Now that winter is upon us, it’s time to resume our series of baseball card mysteries. We’ve been profiling 1972 Topps throughout our bi-monthly Card Corners, so let’s begin there with our first edition.
As part of its 1972 set, Topps included 72 specially designated “in action” cards, which featured stars, journeymen, and even bit players. There was everybody from Hank Aaron to Carl Yastrzemski, from Bob Barton to Jerry Johnson. One of the most familiar cards from that subset is Bud Harrelson’s.
The photograph for Harrelson’s card was likely taken during the 1971 season, when Harrelson won the only Gold Glove of his career. He had extraordinarily quick feet, which allowed him to scoot across the left side of the infield like a miniature vacuum cleaner. On a Mets staff that featured a fair share of notable left-handers, in particular starters Jerry Koosman and the underrated Ray Sadecki, and co-relief ace Tug McGraw in the bullpen, Harrelson’s presence became extremely valuable. In addition to standout range, Harrelson also sported reliable hands, a strong arm, and a quick release, making him the complete defensive package.
On this card, we see Harrelson taking on an offensive role, where he often appeared out of his element. At 5-foot-11 and a whopping 165 pounds, he looked like the kind of player who could easily have the bat knocked out his hands. Harrelson did his best to make up for his lack of stature by slapping the ball from both sides of the plate, bunting frequently, and taking plenty of pitches. He also had plenty of speed, making him a threat to steal bases out of the No. 8 position in the batting order.

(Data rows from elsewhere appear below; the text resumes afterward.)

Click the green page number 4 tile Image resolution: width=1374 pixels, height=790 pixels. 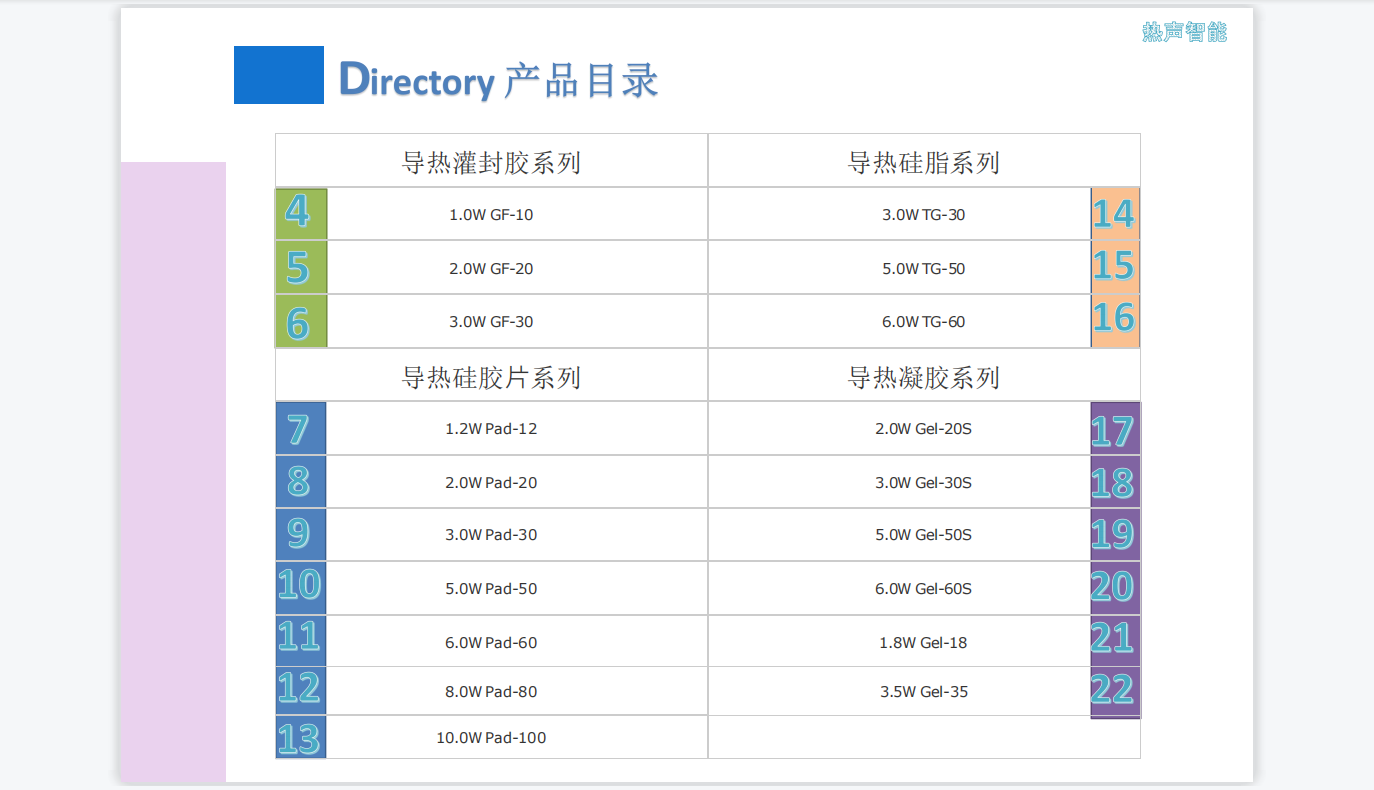pyautogui.click(x=301, y=213)

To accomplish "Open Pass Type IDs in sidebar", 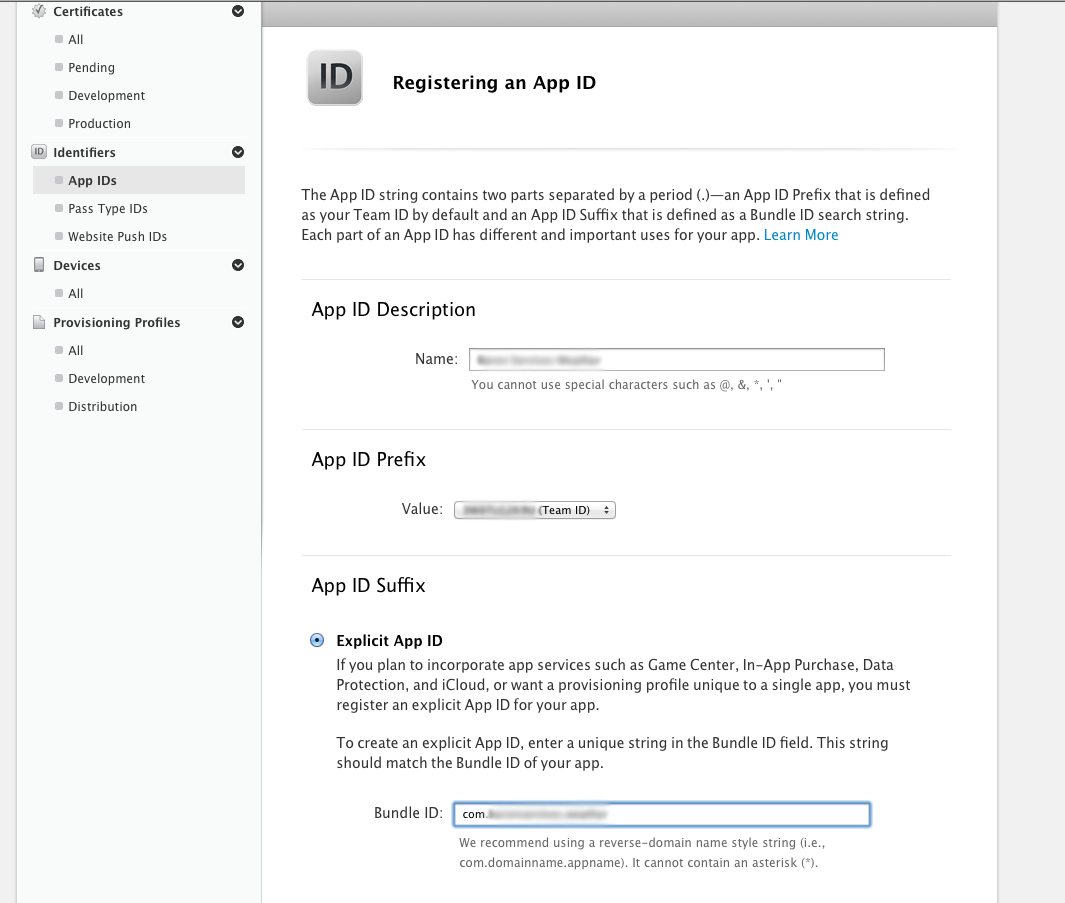I will tap(107, 208).

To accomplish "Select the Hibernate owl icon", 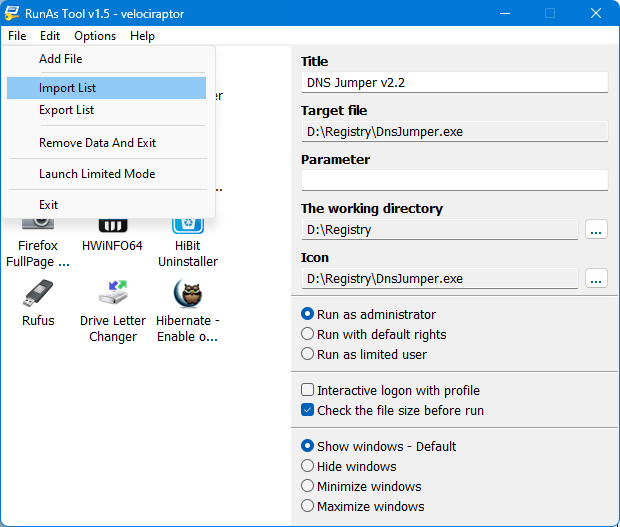I will point(188,295).
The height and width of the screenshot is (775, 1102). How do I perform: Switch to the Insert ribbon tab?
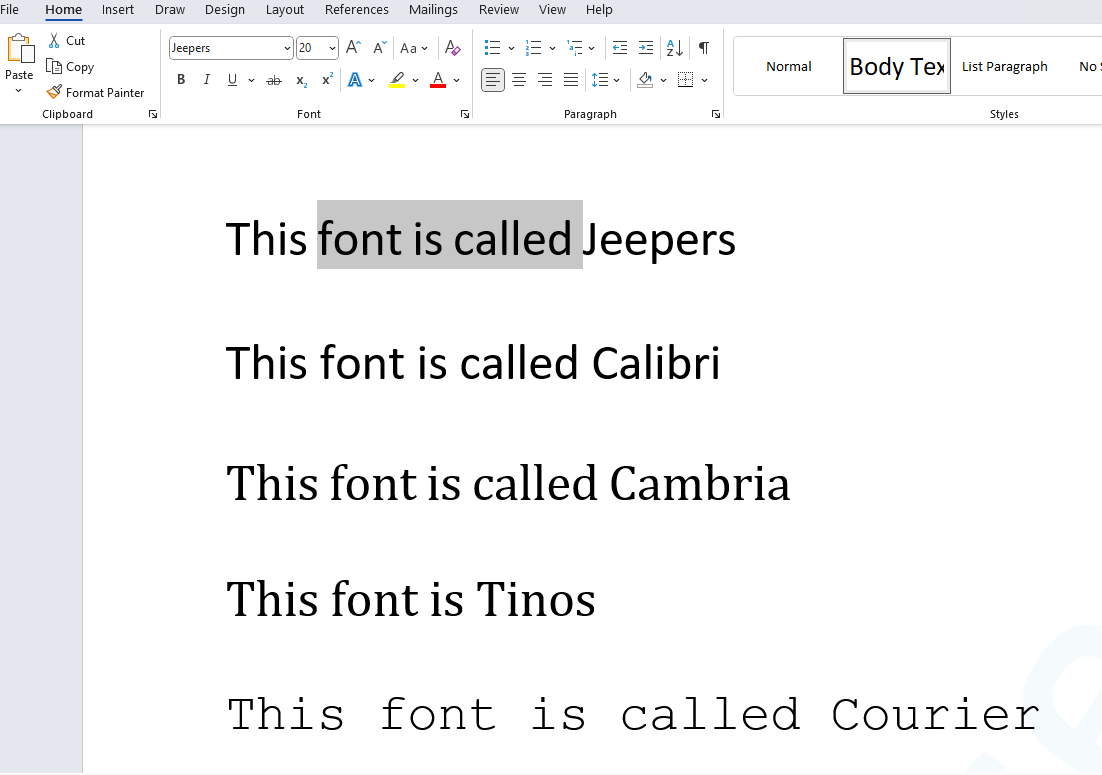[x=117, y=10]
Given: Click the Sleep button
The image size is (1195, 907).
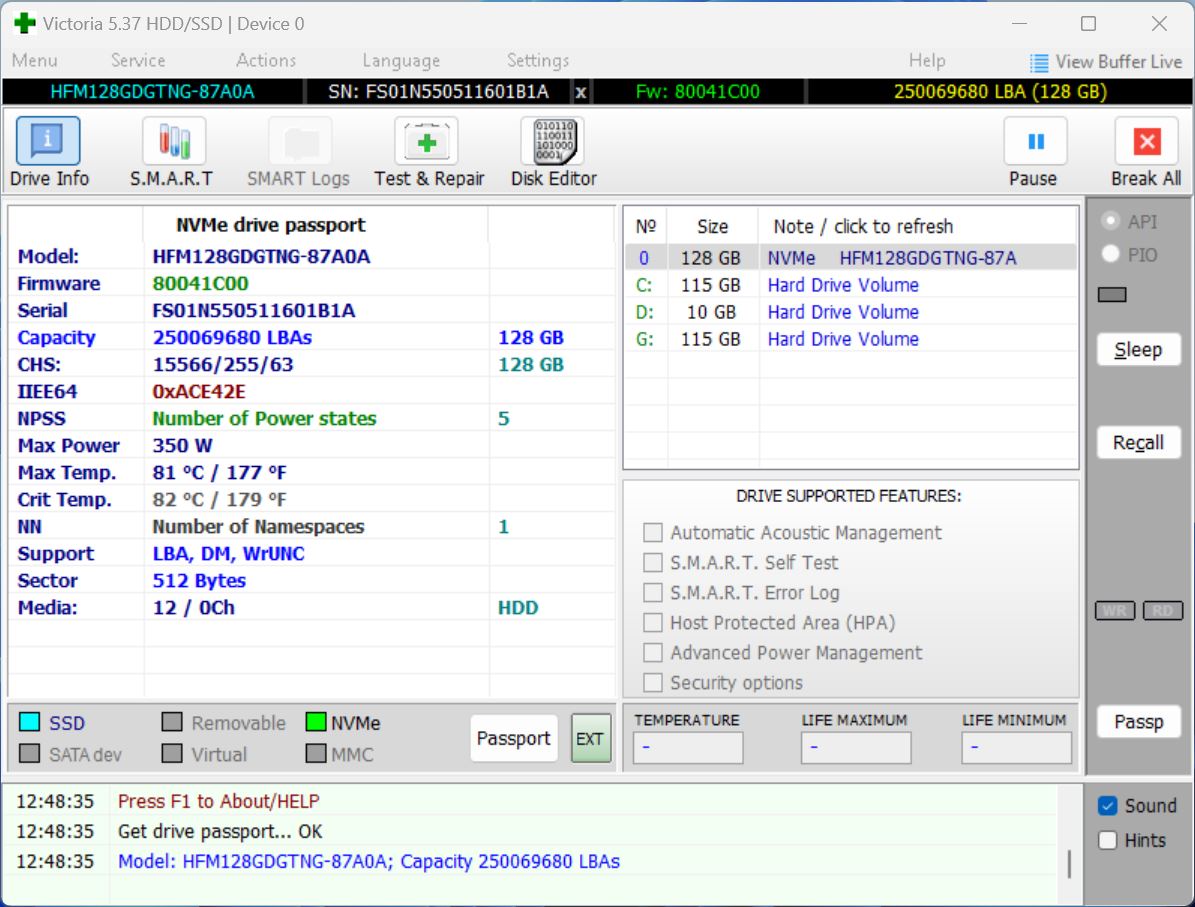Looking at the screenshot, I should pos(1138,349).
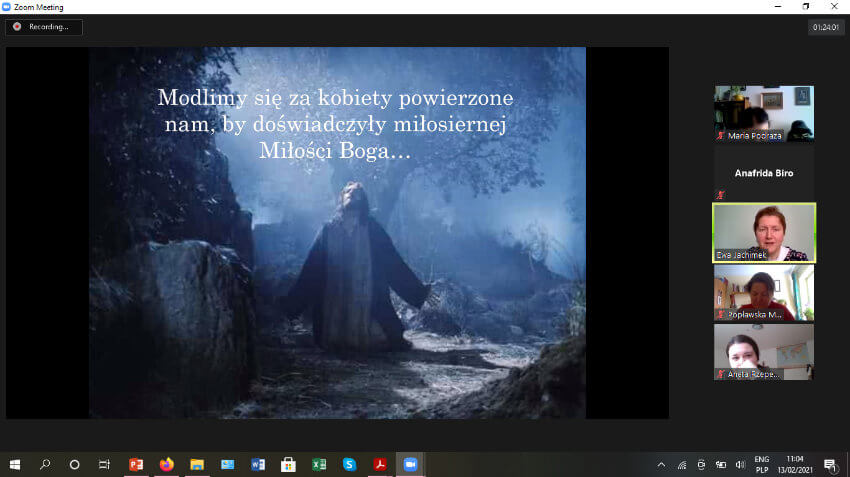Open Skype taskbar icon
Screen dimensions: 850x477
click(349, 464)
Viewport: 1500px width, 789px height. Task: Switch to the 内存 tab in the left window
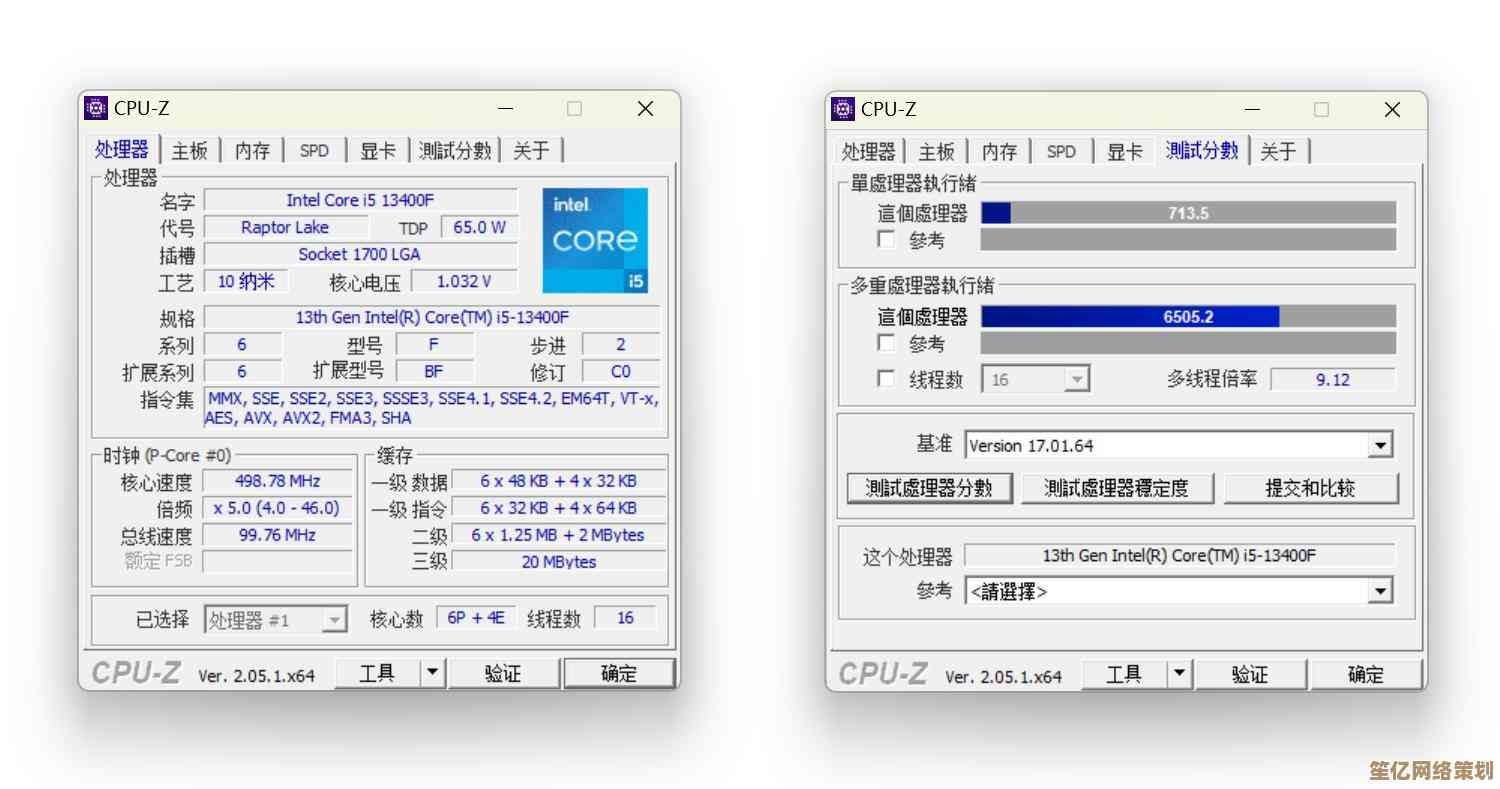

In many ways, Harrelson had one of his typical offensive seasons in 1971. He hit no home runs and batted .252, but did draw 53 walks and steal 28 bases. Those certainly aren’t great offensive numbers, but for a strong defensive shortstop in the early ’70s, they were considered acceptable.
That brings us to our mystery. We know Harrelson is batting and we know that the place is Shea Stadium during an afternoon game. But who is the opponent? The only clue is provided by the opposing catcher, who appears to be either African American or perhaps a dark-skinned Latino.
My first thought was Manny Sanguillen of the Pirates. But that’s not right because the Pirates’ catchers did not use red knee guards back then; they used black guards. My next thought? Paul Casanova of the Braves. Well, that’s couldn’t be right because Casanova was still playing for the Washington Senators in the American League and wouldn‘t join the Braves until 1972. Long before the era of interleague play, the Mets and Senators never played at Shea Stadium.
On the other hand, the team could be the Braves. In somewhat of a statistical oddity, Atlanta had two black catchers in 1971, Rookie of the Year Earl Williams and veteran backup Hal King. So if it is the Braves, it could be one of those two. But which?
One other possibility has crossed my mind. The catcher in question looks like it could be the late Elrod Hendricks of the Orioles. Could this be a photograph from the 1969 World Series, when the Mets and Orioles squared off for five games, including three at Shea Stadium?
Still, that seems strange. Why would Topps use a three-year-old photograph when it had easy access to Shea Stadium throughout the 1971 season?
So the initial questions remain. Who is the Mets’ opponent, and who is the catcher? An intrigued writer wants to know.